Nesta segunda-feira, 8 de dezembro, a Agência Nacional de Vigilância Sanitária (Anvisa) anunciou a aprovação do registro da Butantan-DV, marcando um avanço significativo na luta contra a dengue. Esta vacina, desenvolvida pelo Instituto Butantan, é a primeira do mundo a ser administrada em uma única dose e oferece proteção contra os quatro sorotipos do vírus da dengue, sendo indicada para indivíduos entre 2 e 59 anos.
A autorização concedida pela Anvisa permite que a vacina seja produzida e distribuída em todo o território brasileiro. O Ministério da Saúde destacou que pesquisas demonstram que a imunização confere proteção por um período de até cinco anos.

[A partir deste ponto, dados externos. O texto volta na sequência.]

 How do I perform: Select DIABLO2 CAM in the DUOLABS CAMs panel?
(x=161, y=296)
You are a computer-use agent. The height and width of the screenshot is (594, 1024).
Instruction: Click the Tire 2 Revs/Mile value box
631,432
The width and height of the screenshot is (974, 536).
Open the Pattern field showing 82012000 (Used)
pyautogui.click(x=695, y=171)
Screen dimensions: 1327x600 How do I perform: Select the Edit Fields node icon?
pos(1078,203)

Atualmente, o Instituto Butantan já possui um estoque inicial de 1 milhão de doses prontas e projeta a produção de mais 25 milhões até o segundo semestre de 2026 e outras 35 milhões no ano seguinte. Para aumentar sua capacidade produtiva, o Butantan estabeleceu uma parceria com a empresa chinesa WuXi.
Em um compromisso firmado em 26 de novembro, a Anvisa e o Instituto Butantan concordaram em continuar os estudos e monitoramento da nova vacina. A inclusão da Butantan-DV no Programa Nacional de Imunizações (PNI) está prevista para janeiro de 2026, quando serão determinados os grupos prioritários para recebê-la.

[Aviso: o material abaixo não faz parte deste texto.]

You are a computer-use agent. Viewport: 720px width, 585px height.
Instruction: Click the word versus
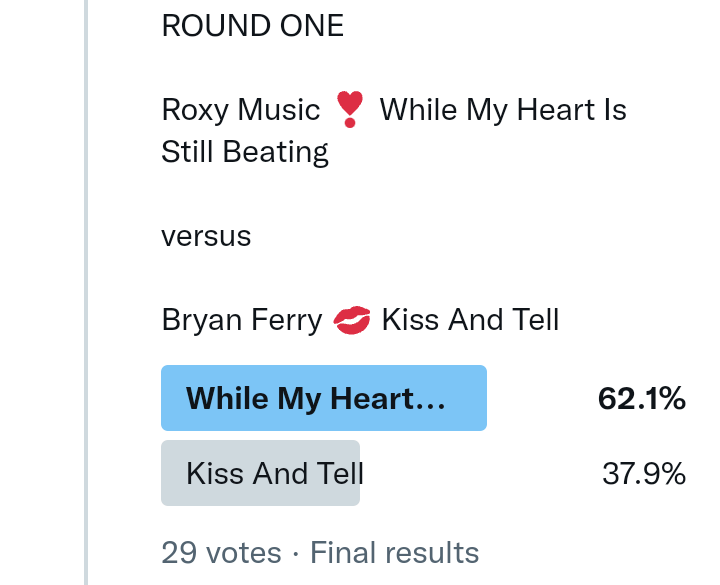tap(206, 237)
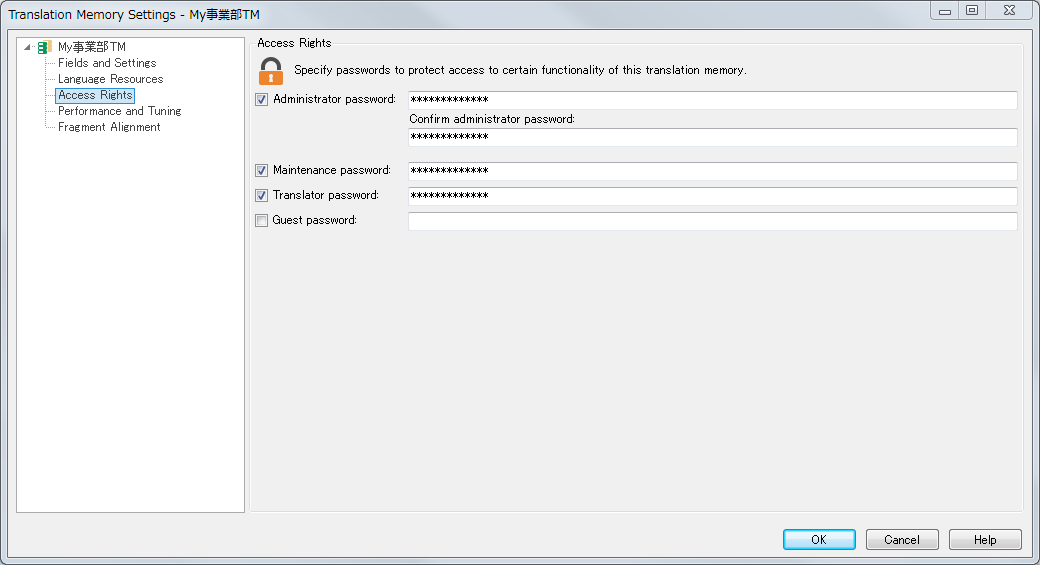The height and width of the screenshot is (565, 1040).
Task: Enable the Guest password checkbox
Action: coord(262,220)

Esper Kallas, diretor do Instituto Butantan, compartilhou informações sobre a eficácia da vacina, que demonstrou 74,7% de proteção geral contra a dengue. Além disso, a vacina mostrou 91,6% de eficácia na prevenção de casos graves ou com sinais de alerta e 100% na prevenção de hospitalizações. Isso sugere que as pessoas vacinadas que eventualmente contraírem o vírus terão menor risco de desenvolver sintomas severos.

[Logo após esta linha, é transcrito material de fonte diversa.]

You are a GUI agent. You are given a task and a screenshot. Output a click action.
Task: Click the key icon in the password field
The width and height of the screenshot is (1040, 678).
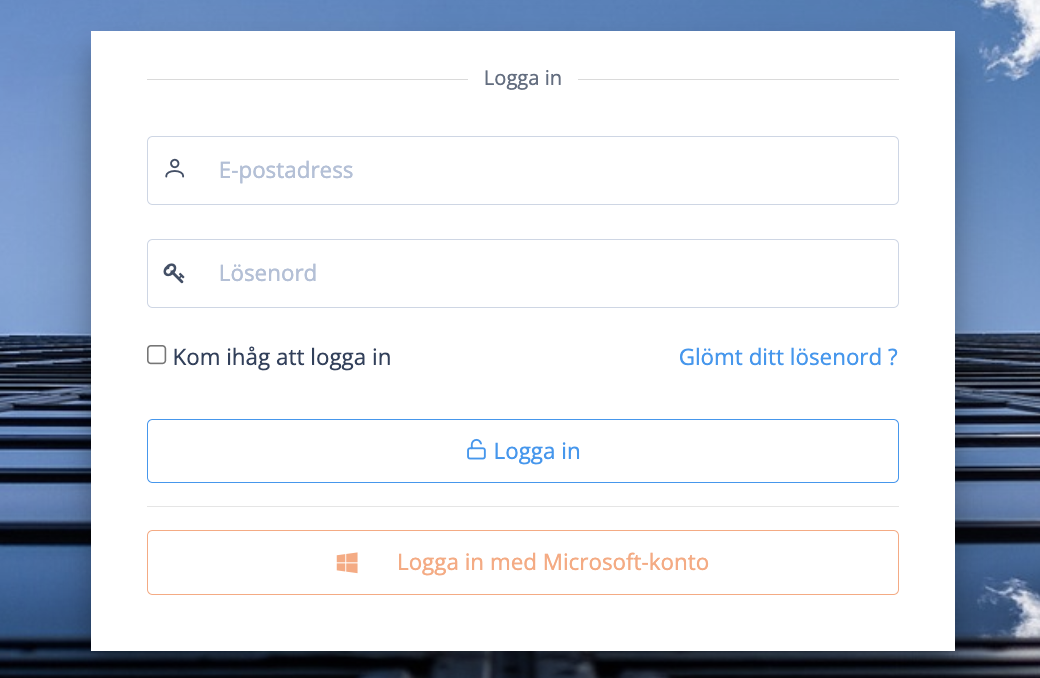point(175,273)
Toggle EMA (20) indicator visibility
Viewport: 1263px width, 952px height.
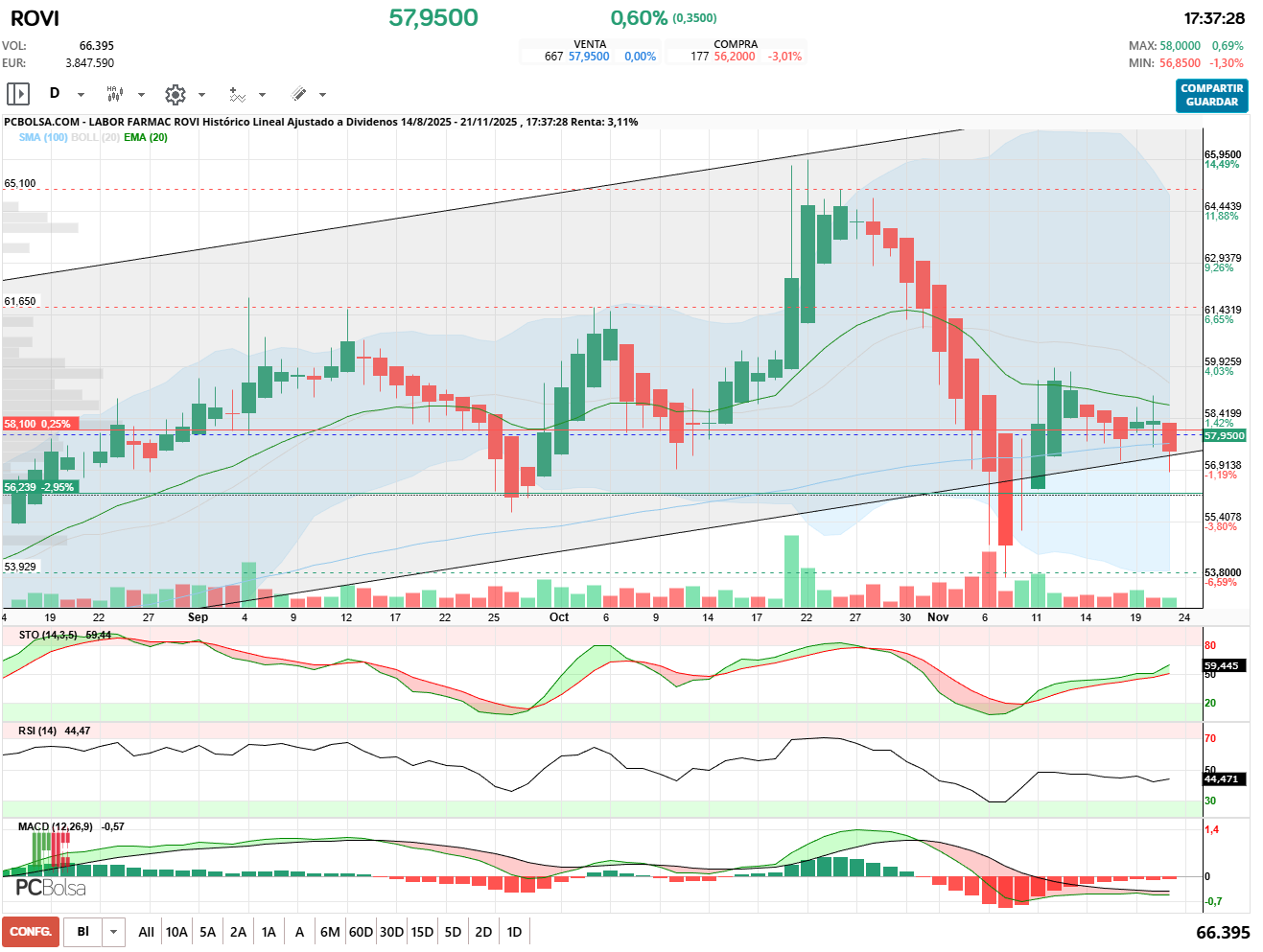(x=146, y=137)
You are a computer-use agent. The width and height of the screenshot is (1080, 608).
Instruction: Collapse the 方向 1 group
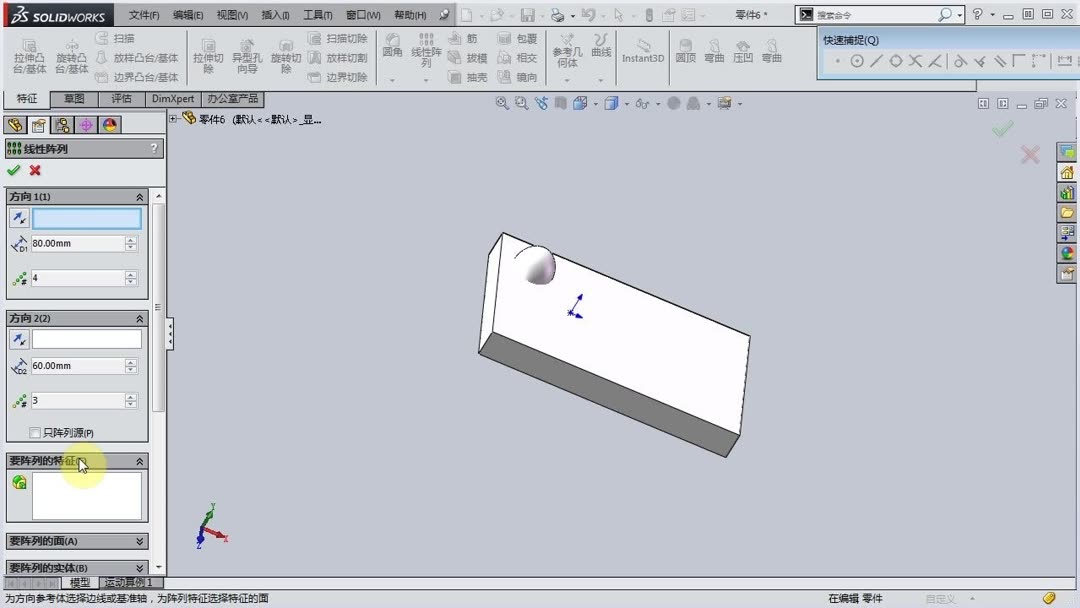tap(142, 196)
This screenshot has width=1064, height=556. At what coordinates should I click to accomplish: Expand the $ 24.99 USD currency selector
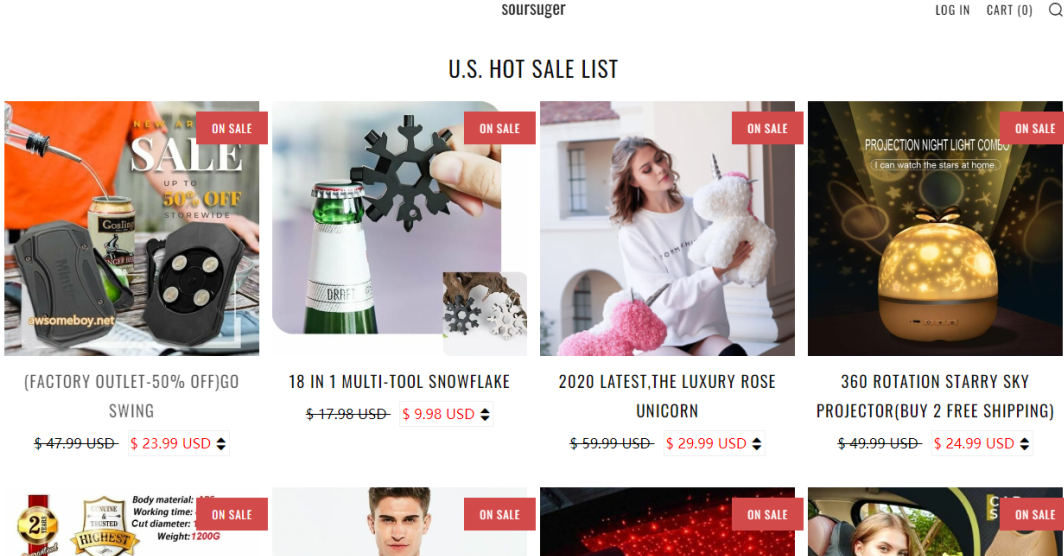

Priscilla Perdicares, secretária estadual de Saúde em exercício, comentou sobre as vantagens da vacina de dose única: “Facilita a logística, aumenta a adesão das pessoas e vai acelerar a imunização da população”.
Com essa inovação, o Brasil se torna um líder global na disponibilização da vacina contra dengue na rede pública. Em dezembro de 2023, foi incorporada ao PNI outra vacina chamada Qdenga, fabricada pela farmacêutica japonesa Takeda. No entanto, esta última requer duas doses e é voltada exclusivamente para crianças e adolescentes entre 10 e 14 anos devido a limitações na produção internacional.
Importante destacar que a nova vacina brasileira não substituirá a Qdenga; o Ministério da Saúde ainda mantém um contrato com a Takeda para o fornecimento de 18 milhões de doses. Tanto a Butantan-DV quanto a Qdenga não têm autorização da Anvisa para serem aplicadas em pessoas acima dos 60 anos.
O desenvolvimento da Butantan-DV é fruto de mais de uma década de pesquisa colaborativa com o Instituto Nacional de Alergia e Doenças Infecciosas dos Estados Unidos. O pedido formal para o registro foi protocolado junto à Anvisa em 16 de dezembro de 2023.
Os resultados dos estudos clínicos indicaram uma eficácia de 79,6% na prevenção de casos sintomáticos durante a fase 2. Já na fase 3, os dados revelaram uma proteção de 89% contra formas graves da doença e com sinais alarmantes, confirmando segurança e eficácia por até cinco anos.
De acordo com dados do painel do Ministério da Saúde, o Brasil registrou aproximadamente 6,56 milhões de casos prováveis de dengue e 6.321 óbitos em 2024. Esse número representa um aumento alarmante em comparação aos 1,65 milhão de casos e 1.179 mortes reportados em 2023.
No ano corrente, até agora foram contabilizados cerca de 1,63 milhão de casos prováveis e 1.730 mortes relacionadas à dengue no país. O estado de São Paulo lidera as estatísticas com cerca de 55% das infecções registradas, totalizando aproximadamente 897 mil casos e 1.108 óbitos.